- TASK REQUIREMENTS
Retype the lines from the one containing "Select review text" through the one containing "(x=237, y=355)", inclusive.

- RECORD LIST

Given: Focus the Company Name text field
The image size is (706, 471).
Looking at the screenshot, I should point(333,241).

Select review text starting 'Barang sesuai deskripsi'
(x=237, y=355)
* * *
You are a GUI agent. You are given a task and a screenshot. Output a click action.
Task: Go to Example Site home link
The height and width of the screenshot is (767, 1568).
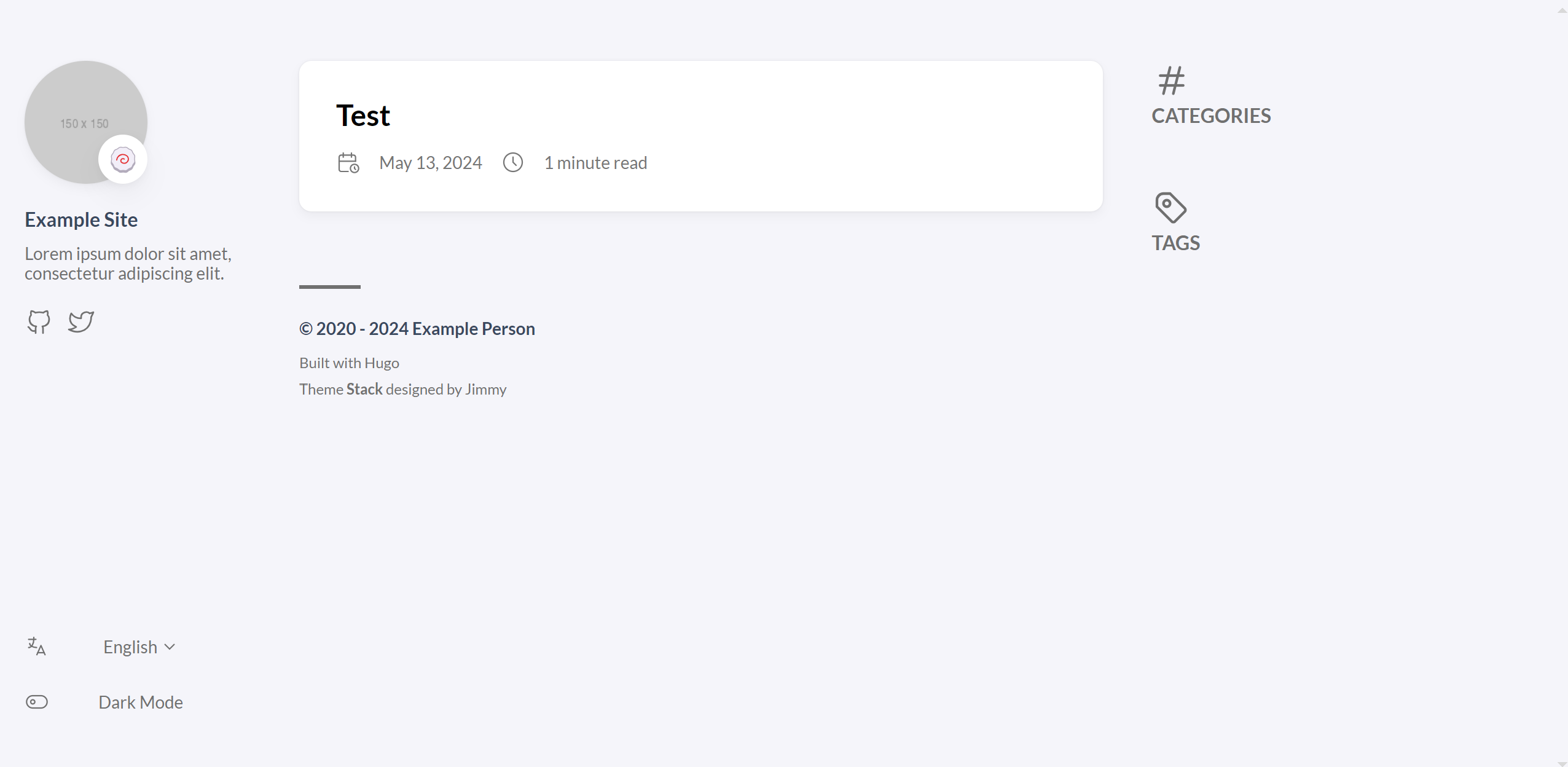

- SOLUTION TO THE PROBLEM
Select review text starting 'Barang sesuai deskripsi'
(x=237, y=355)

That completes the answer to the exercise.